Exercise description: For the records below, give the number of lines containing the word "table" and no other text.

(Dataset entries)
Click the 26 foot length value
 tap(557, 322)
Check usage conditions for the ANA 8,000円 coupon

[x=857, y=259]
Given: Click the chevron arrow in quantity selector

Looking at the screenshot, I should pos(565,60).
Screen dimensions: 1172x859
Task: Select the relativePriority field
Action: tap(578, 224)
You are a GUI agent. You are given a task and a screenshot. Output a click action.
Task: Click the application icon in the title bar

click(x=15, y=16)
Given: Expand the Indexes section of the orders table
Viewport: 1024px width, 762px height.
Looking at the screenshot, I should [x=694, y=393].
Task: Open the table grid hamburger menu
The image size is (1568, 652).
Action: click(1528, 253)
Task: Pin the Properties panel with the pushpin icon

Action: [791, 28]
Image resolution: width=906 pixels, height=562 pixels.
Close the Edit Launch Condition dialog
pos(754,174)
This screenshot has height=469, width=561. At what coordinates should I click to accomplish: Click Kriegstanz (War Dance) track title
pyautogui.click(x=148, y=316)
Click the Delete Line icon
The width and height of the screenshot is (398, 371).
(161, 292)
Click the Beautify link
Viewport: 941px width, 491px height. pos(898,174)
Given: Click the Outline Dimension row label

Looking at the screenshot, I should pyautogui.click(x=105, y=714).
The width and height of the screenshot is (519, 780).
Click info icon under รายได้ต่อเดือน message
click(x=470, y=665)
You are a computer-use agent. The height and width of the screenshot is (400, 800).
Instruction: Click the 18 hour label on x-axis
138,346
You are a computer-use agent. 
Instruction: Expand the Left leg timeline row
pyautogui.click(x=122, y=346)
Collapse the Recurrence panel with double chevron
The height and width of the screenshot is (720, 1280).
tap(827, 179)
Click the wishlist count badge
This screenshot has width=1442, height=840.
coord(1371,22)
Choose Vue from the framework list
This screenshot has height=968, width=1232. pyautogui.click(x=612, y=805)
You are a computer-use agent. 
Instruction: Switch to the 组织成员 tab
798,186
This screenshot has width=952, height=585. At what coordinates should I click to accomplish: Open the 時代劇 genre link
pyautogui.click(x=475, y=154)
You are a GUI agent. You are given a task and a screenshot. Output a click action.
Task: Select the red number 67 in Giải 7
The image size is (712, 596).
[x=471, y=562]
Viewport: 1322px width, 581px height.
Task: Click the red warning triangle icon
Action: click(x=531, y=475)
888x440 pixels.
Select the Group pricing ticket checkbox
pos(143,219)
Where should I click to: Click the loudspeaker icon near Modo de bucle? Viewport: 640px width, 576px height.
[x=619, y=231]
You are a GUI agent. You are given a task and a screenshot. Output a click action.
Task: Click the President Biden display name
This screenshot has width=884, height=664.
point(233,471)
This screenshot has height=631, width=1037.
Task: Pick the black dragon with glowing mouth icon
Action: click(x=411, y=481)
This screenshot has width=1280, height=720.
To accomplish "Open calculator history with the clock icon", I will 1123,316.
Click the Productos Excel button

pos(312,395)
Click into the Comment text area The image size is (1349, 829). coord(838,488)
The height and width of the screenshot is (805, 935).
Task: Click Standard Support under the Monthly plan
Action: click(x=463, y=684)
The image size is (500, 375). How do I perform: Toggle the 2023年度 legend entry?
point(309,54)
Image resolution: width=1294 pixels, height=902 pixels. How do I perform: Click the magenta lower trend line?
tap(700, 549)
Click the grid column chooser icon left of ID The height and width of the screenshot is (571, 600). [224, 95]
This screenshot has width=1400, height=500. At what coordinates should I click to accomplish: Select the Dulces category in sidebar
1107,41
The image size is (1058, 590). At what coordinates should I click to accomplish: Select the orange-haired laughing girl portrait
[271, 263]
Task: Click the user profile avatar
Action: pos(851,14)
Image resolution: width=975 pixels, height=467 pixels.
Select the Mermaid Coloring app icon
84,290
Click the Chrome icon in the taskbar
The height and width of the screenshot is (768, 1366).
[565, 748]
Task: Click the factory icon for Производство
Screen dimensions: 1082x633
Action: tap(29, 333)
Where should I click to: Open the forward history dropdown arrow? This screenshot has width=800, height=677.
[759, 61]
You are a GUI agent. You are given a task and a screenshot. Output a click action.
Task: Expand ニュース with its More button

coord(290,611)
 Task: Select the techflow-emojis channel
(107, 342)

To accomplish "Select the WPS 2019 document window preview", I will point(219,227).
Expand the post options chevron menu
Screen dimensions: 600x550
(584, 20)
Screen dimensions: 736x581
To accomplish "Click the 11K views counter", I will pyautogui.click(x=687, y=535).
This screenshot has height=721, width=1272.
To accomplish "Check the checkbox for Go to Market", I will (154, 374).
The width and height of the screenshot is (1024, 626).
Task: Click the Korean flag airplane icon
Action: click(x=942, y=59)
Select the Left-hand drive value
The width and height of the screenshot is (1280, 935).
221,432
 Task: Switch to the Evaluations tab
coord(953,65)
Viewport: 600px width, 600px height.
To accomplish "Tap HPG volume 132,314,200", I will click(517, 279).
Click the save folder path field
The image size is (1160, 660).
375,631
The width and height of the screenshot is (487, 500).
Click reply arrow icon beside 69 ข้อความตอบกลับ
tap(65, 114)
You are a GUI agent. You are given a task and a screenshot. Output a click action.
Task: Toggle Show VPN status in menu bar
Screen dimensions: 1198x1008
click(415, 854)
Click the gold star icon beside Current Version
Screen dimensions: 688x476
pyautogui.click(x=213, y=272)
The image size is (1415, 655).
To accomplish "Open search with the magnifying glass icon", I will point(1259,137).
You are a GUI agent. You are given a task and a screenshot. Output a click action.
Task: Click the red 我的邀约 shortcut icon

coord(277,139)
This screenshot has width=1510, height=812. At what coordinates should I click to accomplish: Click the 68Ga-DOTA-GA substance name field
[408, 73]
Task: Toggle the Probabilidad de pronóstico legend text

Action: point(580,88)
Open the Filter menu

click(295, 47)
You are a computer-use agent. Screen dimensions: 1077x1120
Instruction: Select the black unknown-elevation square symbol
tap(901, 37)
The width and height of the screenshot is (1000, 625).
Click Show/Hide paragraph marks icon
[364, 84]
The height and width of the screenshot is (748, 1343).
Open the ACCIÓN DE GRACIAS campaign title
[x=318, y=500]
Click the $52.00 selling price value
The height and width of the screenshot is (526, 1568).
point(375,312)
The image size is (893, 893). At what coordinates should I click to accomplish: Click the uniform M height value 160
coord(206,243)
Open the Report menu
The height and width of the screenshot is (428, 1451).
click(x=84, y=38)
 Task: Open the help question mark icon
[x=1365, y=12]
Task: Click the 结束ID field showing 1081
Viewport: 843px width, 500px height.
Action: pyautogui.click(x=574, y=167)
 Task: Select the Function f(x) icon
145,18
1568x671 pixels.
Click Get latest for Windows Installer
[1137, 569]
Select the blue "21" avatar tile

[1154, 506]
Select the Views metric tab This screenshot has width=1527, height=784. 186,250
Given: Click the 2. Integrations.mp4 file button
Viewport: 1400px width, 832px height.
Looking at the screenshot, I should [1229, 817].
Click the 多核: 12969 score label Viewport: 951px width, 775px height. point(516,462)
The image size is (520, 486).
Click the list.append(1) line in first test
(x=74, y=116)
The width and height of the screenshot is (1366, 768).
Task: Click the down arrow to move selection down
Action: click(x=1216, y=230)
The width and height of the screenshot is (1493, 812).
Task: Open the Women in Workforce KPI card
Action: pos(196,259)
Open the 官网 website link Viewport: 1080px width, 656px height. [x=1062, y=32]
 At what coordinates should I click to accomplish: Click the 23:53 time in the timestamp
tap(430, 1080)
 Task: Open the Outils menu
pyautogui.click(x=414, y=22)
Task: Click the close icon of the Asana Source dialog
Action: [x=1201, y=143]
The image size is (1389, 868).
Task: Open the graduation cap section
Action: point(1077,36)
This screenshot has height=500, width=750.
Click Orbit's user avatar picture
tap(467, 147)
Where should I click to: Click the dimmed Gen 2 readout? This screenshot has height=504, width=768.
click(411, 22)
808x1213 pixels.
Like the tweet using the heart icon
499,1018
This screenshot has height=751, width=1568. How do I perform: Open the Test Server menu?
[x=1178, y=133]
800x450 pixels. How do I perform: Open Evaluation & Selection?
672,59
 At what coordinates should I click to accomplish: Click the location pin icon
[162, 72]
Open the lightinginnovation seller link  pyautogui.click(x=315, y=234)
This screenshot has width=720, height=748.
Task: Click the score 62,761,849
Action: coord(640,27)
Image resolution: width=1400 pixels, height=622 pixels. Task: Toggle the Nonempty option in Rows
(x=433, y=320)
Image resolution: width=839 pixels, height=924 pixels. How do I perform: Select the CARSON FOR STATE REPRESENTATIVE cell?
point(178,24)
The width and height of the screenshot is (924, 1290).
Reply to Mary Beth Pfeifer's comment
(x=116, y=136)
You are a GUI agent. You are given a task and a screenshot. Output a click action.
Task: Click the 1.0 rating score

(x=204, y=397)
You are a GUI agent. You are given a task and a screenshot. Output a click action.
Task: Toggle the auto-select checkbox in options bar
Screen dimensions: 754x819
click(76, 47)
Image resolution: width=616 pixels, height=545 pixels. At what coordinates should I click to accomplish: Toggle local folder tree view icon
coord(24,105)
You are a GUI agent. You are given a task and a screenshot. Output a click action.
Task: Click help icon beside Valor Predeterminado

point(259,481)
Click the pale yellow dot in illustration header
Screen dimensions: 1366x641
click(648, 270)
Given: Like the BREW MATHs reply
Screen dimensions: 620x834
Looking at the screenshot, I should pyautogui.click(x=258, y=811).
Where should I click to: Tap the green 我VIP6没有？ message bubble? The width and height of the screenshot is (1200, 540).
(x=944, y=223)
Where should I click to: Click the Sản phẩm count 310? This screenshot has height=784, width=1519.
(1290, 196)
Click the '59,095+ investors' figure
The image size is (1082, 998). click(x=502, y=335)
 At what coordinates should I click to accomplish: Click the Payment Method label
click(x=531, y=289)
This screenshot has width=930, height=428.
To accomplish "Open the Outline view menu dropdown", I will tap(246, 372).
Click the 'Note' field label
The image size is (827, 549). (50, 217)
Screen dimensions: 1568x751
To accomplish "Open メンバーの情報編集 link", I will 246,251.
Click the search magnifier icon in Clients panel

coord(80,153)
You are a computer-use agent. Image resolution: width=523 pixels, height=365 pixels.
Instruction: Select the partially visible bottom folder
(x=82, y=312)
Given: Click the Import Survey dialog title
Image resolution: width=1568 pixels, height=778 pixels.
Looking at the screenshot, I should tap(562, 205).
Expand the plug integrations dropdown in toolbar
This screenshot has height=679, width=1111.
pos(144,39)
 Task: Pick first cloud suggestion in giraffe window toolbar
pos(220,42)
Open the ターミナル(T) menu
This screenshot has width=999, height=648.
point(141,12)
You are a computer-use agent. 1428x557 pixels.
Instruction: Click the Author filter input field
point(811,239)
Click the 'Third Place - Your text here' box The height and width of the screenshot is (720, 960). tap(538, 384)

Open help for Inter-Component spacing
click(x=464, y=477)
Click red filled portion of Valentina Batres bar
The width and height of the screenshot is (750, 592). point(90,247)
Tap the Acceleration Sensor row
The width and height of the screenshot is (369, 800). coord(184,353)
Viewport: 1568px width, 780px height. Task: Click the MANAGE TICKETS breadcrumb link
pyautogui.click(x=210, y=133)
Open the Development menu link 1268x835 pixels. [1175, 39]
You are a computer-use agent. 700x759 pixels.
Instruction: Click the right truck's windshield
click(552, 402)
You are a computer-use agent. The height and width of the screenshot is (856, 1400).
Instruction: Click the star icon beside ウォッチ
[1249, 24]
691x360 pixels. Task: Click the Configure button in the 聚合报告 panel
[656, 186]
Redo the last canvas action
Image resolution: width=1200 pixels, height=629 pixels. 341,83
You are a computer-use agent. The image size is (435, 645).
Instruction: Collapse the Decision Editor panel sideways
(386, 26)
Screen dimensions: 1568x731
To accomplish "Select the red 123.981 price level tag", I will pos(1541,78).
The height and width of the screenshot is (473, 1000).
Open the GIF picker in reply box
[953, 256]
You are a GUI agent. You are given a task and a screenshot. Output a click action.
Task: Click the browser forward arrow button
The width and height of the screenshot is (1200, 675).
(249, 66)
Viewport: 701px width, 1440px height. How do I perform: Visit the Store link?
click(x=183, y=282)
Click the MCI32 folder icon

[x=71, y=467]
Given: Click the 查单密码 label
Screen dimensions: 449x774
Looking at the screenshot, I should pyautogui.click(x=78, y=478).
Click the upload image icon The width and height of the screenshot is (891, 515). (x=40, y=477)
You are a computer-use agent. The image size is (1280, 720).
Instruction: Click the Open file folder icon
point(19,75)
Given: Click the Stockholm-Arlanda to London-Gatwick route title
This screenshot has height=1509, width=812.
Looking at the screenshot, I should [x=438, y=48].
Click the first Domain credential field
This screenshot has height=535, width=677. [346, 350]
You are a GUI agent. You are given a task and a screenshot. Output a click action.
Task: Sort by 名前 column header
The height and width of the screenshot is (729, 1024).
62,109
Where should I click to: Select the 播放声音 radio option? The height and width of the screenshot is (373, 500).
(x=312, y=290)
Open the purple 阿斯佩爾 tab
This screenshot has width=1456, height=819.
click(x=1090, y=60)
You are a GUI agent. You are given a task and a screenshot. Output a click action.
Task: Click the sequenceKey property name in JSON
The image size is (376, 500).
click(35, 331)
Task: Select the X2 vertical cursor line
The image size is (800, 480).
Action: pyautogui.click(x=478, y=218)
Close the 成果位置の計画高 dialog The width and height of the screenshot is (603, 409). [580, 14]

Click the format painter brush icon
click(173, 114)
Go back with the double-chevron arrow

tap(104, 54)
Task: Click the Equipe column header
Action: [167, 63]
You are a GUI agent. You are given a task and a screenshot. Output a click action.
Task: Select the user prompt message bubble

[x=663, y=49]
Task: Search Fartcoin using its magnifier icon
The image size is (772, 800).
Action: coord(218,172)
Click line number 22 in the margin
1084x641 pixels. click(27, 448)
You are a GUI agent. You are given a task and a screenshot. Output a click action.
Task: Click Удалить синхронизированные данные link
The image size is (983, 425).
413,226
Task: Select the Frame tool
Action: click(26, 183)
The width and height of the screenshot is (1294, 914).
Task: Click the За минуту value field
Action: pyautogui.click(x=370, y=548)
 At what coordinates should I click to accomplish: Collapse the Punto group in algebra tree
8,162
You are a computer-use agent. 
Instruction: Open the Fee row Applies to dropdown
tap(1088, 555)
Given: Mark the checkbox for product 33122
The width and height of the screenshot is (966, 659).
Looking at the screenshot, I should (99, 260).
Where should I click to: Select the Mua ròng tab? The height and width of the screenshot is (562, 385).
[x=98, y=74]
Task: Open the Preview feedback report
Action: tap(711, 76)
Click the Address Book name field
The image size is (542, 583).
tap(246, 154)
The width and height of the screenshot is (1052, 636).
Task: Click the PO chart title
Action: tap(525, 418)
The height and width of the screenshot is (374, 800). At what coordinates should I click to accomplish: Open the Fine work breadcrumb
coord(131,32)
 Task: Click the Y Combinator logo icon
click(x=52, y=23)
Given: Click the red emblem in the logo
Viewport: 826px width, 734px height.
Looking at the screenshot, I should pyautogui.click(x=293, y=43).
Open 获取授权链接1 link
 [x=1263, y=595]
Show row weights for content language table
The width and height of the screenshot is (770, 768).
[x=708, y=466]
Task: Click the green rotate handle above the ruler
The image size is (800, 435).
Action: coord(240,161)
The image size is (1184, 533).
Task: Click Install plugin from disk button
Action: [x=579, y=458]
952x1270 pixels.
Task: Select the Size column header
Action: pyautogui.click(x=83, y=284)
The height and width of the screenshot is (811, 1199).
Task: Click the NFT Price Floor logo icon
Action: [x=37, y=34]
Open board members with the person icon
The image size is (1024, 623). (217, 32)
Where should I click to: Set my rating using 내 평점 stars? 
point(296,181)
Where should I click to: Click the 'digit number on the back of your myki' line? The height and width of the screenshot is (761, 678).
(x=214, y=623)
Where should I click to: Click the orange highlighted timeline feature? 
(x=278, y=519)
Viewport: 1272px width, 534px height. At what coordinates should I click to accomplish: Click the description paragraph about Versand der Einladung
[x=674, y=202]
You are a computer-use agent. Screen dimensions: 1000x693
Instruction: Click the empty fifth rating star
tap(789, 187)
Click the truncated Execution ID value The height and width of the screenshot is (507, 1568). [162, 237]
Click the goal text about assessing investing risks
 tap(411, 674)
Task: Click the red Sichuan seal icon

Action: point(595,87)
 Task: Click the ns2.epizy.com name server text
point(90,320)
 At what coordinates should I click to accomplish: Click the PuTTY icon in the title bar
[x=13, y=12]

Answer for the task: 3